A mais fundada suspeita de fraude praticada pelo Banco Master envolve o uso de fundos da Reag DTVM, empresa do setor financeiro alvo da operação Carbono Oculto, que investiga a máfia dos combustíveis e ligações com o Primeiro Comando da Capital (PCC). Essa suspeita de crime foi enviada no dia 17 de novembro último pelo Banco Central (BC) ao Ministério Público Federal (MPF) pode envolver R$ 11,5 bilhões.
Acontece que os fundos fundos teriam sido utilizados para fazer aportes de capital no Banco Master para garantir a manutenção do seu funcionamento nos últimos meses. O Banco Central apurou que esses recursos estavam vinculados a ativos de baixa liquidez e que, na verdade não valiam o que estava registrado nas operações.
O modelo da fraudea criminosa, segundo o BC, sseguia este modelo:
O Banco Master fazia um empréstimo a uma empresa, essa empresa aplicava o dinheiro em fundos o primeiro fundo e comprava alguns ativos, como títulos, de baixíssima liquidez e com valor sobrevalorizado. Por exemplo, um título que valia R$ 100 era vendido por R$ 1.000.
A Reag está sendo investigada pela Polícia Federal.

[DADOS APRESENTADOS]
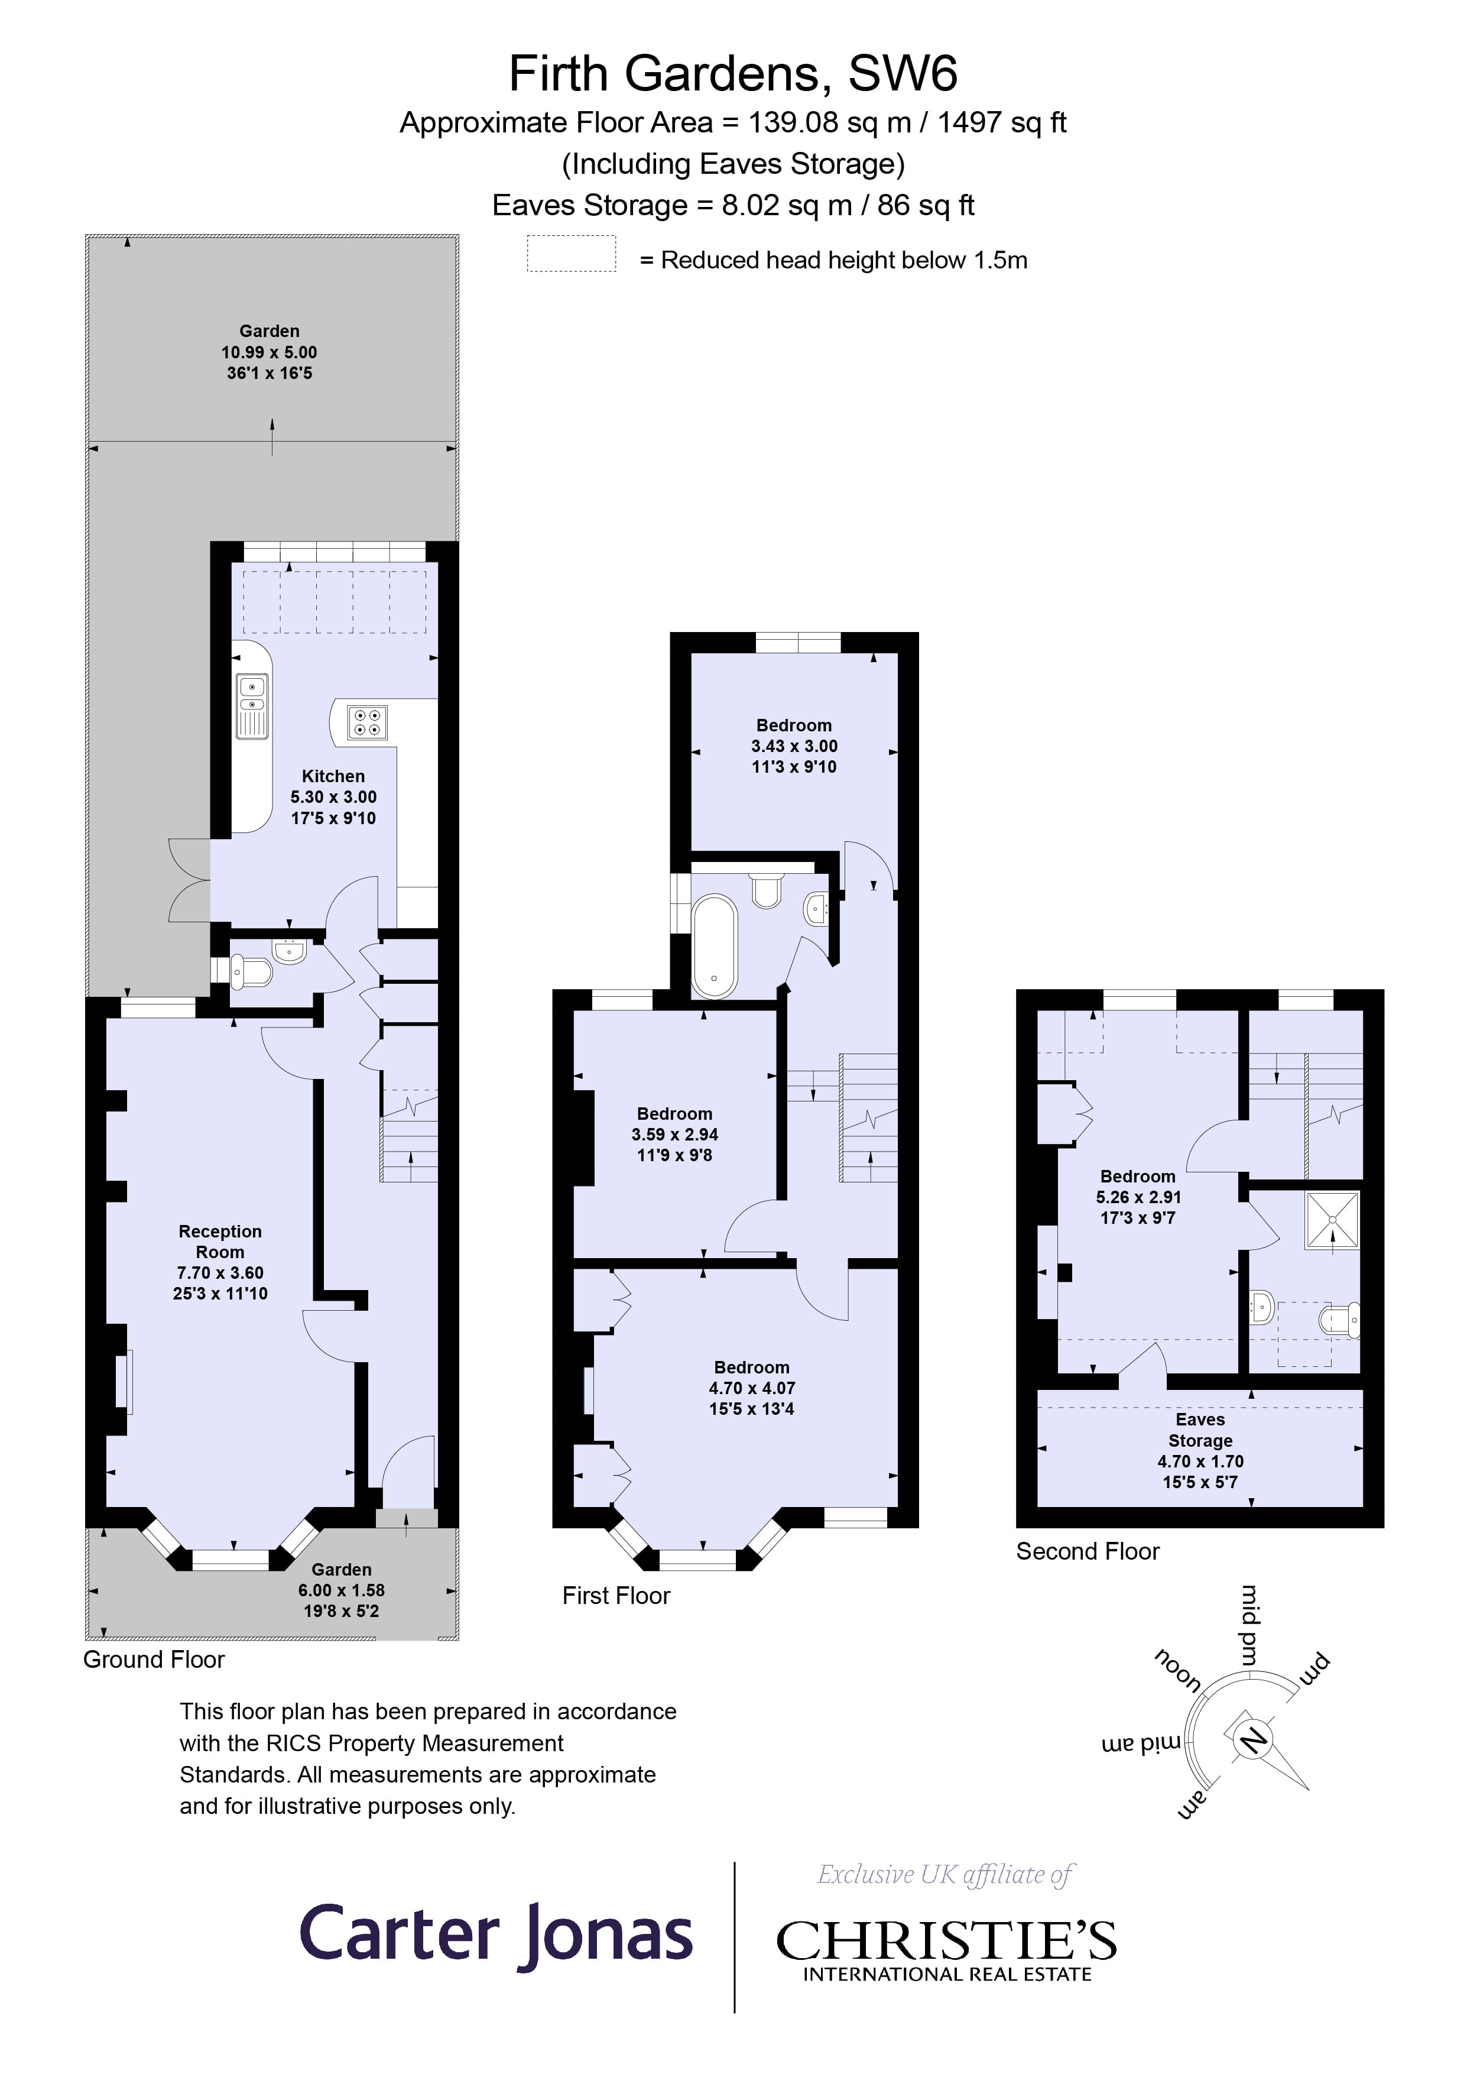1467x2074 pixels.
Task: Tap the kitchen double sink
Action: (x=252, y=705)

[OBJETIVO DO EXERCÍCIO] Resuma o parágrafo do texto sobre o Banco Master que começa com "A mais fundada suspeita", mantendo seus fatos principais.

[RESULTADO ABAIXO] A principal suspeita de fraude do Banco Master envolve fundos da Reag DTVM. A empresa é alvo da operação Carbono Oculto, que investiga a máfia dos combustíveis e ligações com o PCC. O Banco Central enviou a suspeita ao MPF em 17 de novembro, e o caso pode envolver R$ 11,5 bilhões.